**Task set:**
(a) Answer these from the passage on the Las Vegas condo-hotel towers:
(i) At what address does the Platinum stand?
(ii) How long did it take the Platinum to sell out?
(iii) What building will be torn down to make room for the Aqua Blue?
(b) Continue the passage on the Las Vegas condo-hotel towers from where it stops.

**Passage provided:**
start
But it wasn't until Ellis met with Michael Peterson, an owner and developer of restaurants and condominiums in Chicago and Wisconsin, that the property decided to get into the high-rise business.
"We really felt that he had the strength and integrity to make this project happen," Dorsey said.
Peterson, a relative unknown in Las Vegas, is building two major condominium high-rises at Koval Lane and Flamingo Road. Both are condo-hotels -- a relatively new concept in Las Vegas that has been gaining popularity in other vacation markets in Florida and the Midwest. Such units are owned like condos but can also be put into a rental pool for a certain number of days each year, earning rent money for owners and managed by a hotel company.
Unlike many recent transplants participating in the high-rise boom, Peterson says he has a track record of condo-hotel projects stemming back more than a decade. Those projects, with names like Timber Ridge Lodge, Mill Creek and Harbor Cove, are rustic-looking waterfront developments at Lake Geneva, Wis., and a world away from the modern glitz of the Las Vegas Strip.
"He is one of the most informed condo-hotel developers in Las Vegas," said Maryann Haberman, a commercial real estate broker with Coldwell Banker Premier Realty in Las Vegas. Haberman helped secure the site for the Platinum and has worked with Peterson for the past couple of years.
"He's done it before, he knows how to do it and he's doing it again. That's a tremendous selling point," she said. "And his attention to details is unsurpassed with any other developer I've worked with in 31 years."
Peterson also has a trump card in basketball star Michael Jordan, a friend and colleague who has signed on to license a namesake athletic center and two restaurants in one of the towers.
Perhaps the most unusual aspect of the project is the partnership with Ellis Island. The nondescript building, down the street from low-budget apartments and across Koval from vacant lots behind the Strip, seems an unlikely neighbor for an ultramodern high-rise. The locals casino has a loyal following among area casino workers and is known for bargain meals, dollar drinks and homey entertainment like karaoke.
By contrast, the 800-unit Platinum, at 211 E. Flamingo Road, has sold units from the $300,000 range to just over $1 million. The 825-unit Aqua Blue, which will be built where the Super 8 Motel stands next to Ellis Island at 4178 Koval Ln., sells units from $399,000 to $1,125,000.
McCartney Construction Co. representatives say they expect to begin construction on Platinum this month, while Aqua Blue is expected to start in the fall. Platinum, which sold out in six weeks, is anticipated to open in spring 2006. Aqua Blue, which has sold more than 200 units so far, is expected to be open by fall 2007.
While the Super 8 will be torn down to accommodate the tower, Ellis Island will remain standing and operate as normal, Dorsey said. The outside of the casino will be reshaped to match the sleek look of the tower next door and will feature a walkway leading to the condo-hotel. The interior will remain the same save for a few cosmetic changes, she said.
The property doesn't want to abandon its loyal following, Dorsey said.
end
**Data segment:**
start
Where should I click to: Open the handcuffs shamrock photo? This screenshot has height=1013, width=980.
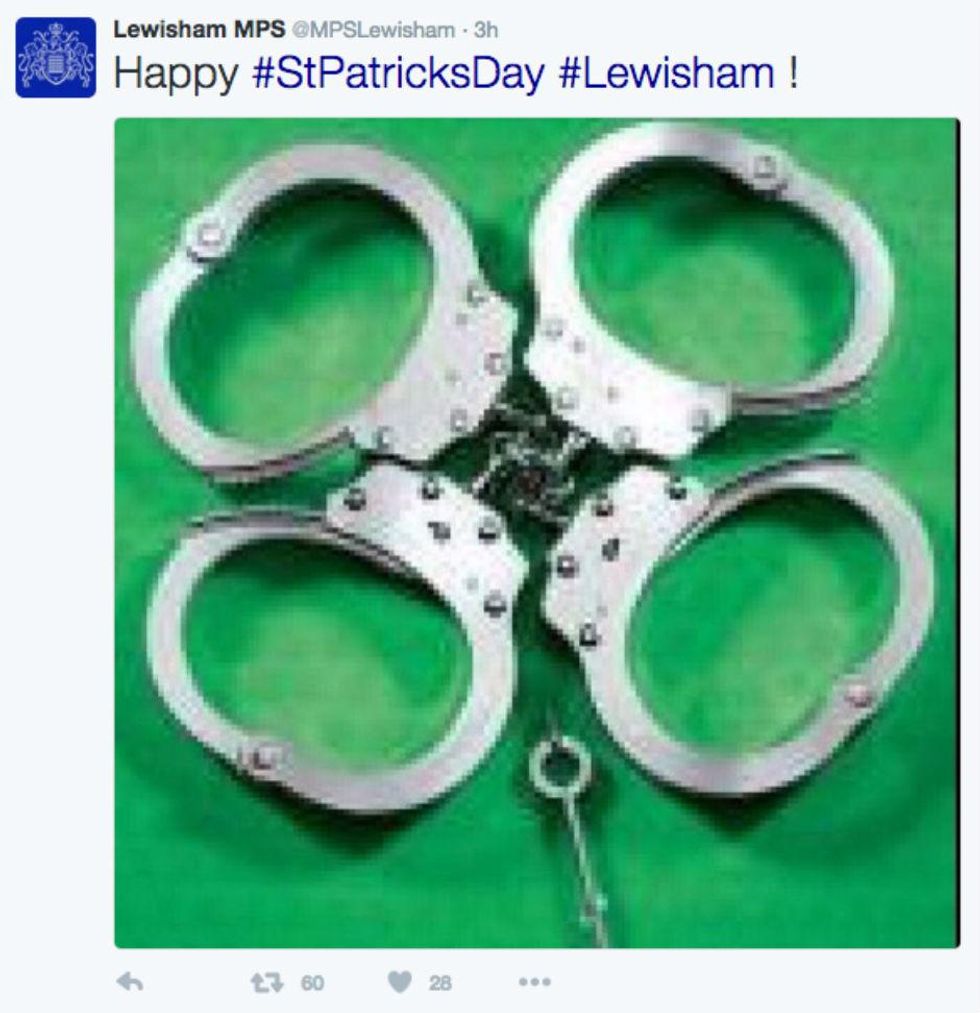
end
**Responses in order:**
(a)
(i) 211 E. Flamingo Road
(ii) Six weeks
(iii) The Super 8 Motel

(b)
"We're still going to have $4.95 steak and dollar drinks," she said.
Peterson's track record, rather than his relationship with Jordan, sold Ellis Island on the partnership, Dorsey said. Jordan signed on after the deal was struck, she said.
Gary Ellis will continue to own and manage the 40,000 square-foot Ellis Island casino in addition to a 12,000-square-foot casino that will be located inside Aqua Blue. The parking garage at Ellis Island is expected to grow with the changes to accommodate more traffic, Dorsey said.
Peterson is ready to defend himself in a city known for fly-by-night developers and plenty of failed resort projects.
"I've never filed for bankruptcy. I've never even been sued," he said. "What I fear most is someone coming here, doing things the wrong way and then ruining it for everyone else."
He has so far impressed a few local real estate experts.
Rich Worthington, president of commercial developer Molasky Cos., represented nearby residents of the Park Towers condominiums when they protested the design of the nearby Platinum.
Peterson tweaked those plans, including setting the building farther back on its parcel, to ease traffic flow, Worthington said.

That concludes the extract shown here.